AGENCY THEORY
The principal agent problem is a core part of agency theory, which views the firm as a nexus of legal contracts. in this perspective, corporations are viewed merely as a set of legal contracts between different parties. Conflicts that may arise are to be addressed in the legal realm. Agency theory finds its everyday application in employment contracts, for example.
Besides dealing with the relationship between shareholders and managers. principal agent problems also cascade down the organizational hierarchy (shown in Exhibit 12.3). Senior executives. such as the CEO, face agency problems when they delegate authority of strategic business units to general managers. Employees who perform the actual operational labor are agents who work on behalf of the managers. Such front line employees often enjoy an informational advantage over management. They may tell their supervisor that it took longer to complete a project or serve a customer than it actually did, for example. Some employees may be tempted to use such informational advantage for their own self interest (e.g., spending time on Facebook during work hours, watching YouTube videos, or using the company's computer and Internet connection for personal business).

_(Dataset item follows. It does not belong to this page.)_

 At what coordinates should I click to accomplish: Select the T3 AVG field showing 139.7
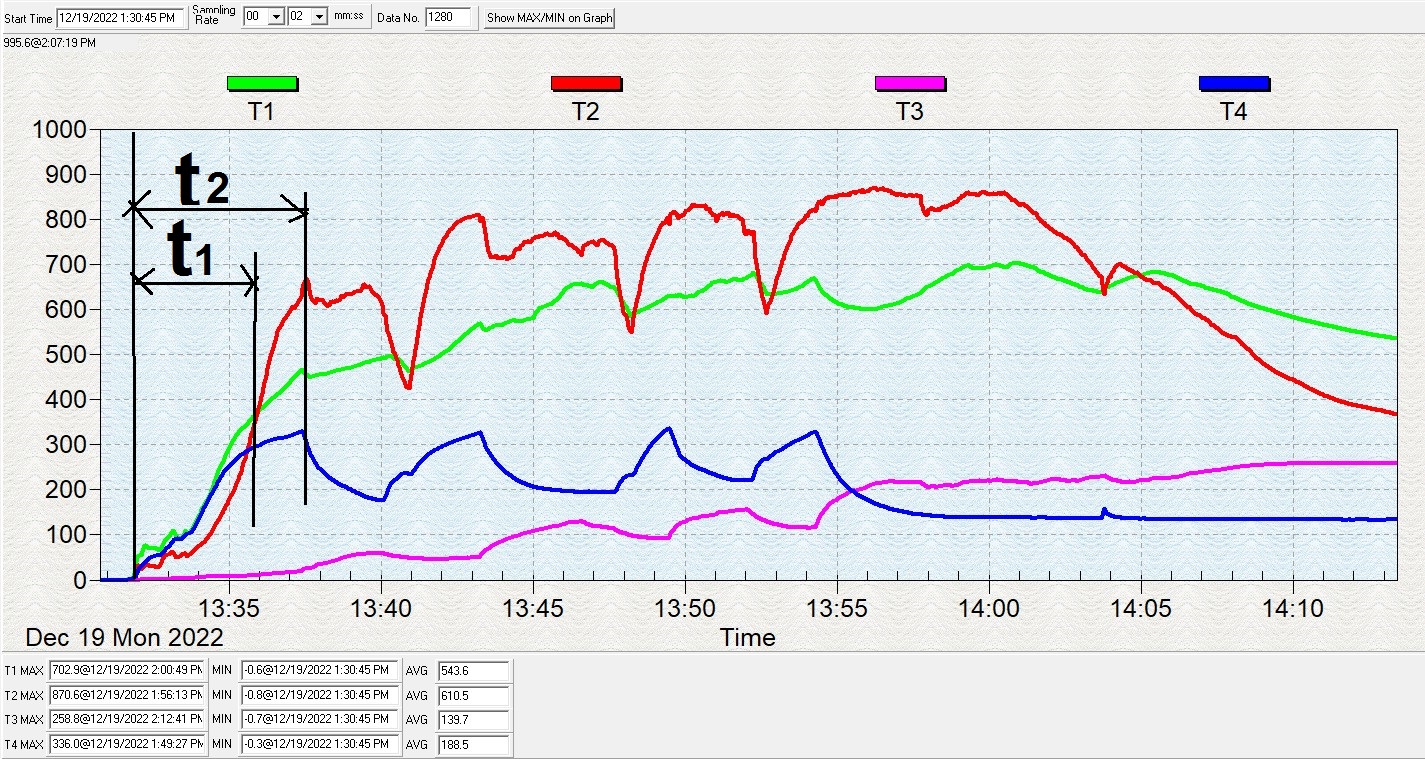(x=473, y=719)
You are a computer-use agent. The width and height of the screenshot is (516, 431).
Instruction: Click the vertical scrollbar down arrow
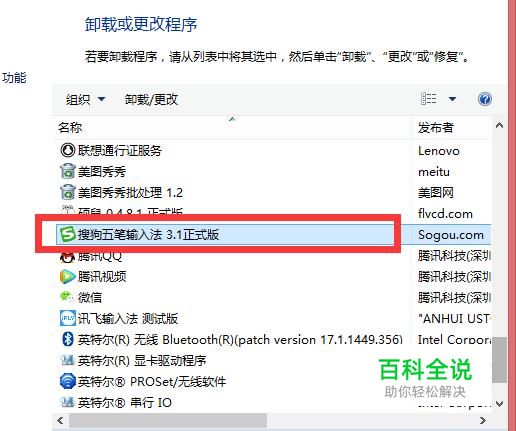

The managerial implication of agency theory relates to the management functions of organization and control: The firm needs to design work tasks, incentives, and employment contracts and other control mechanisms in ways that minimize opportunism by agents. Such governance mechanisms are used to align incentives between principals and agents. These mechanisms need to be designed in such a fashion as to overcome two specific agency problems: adverse selection and moral hazard.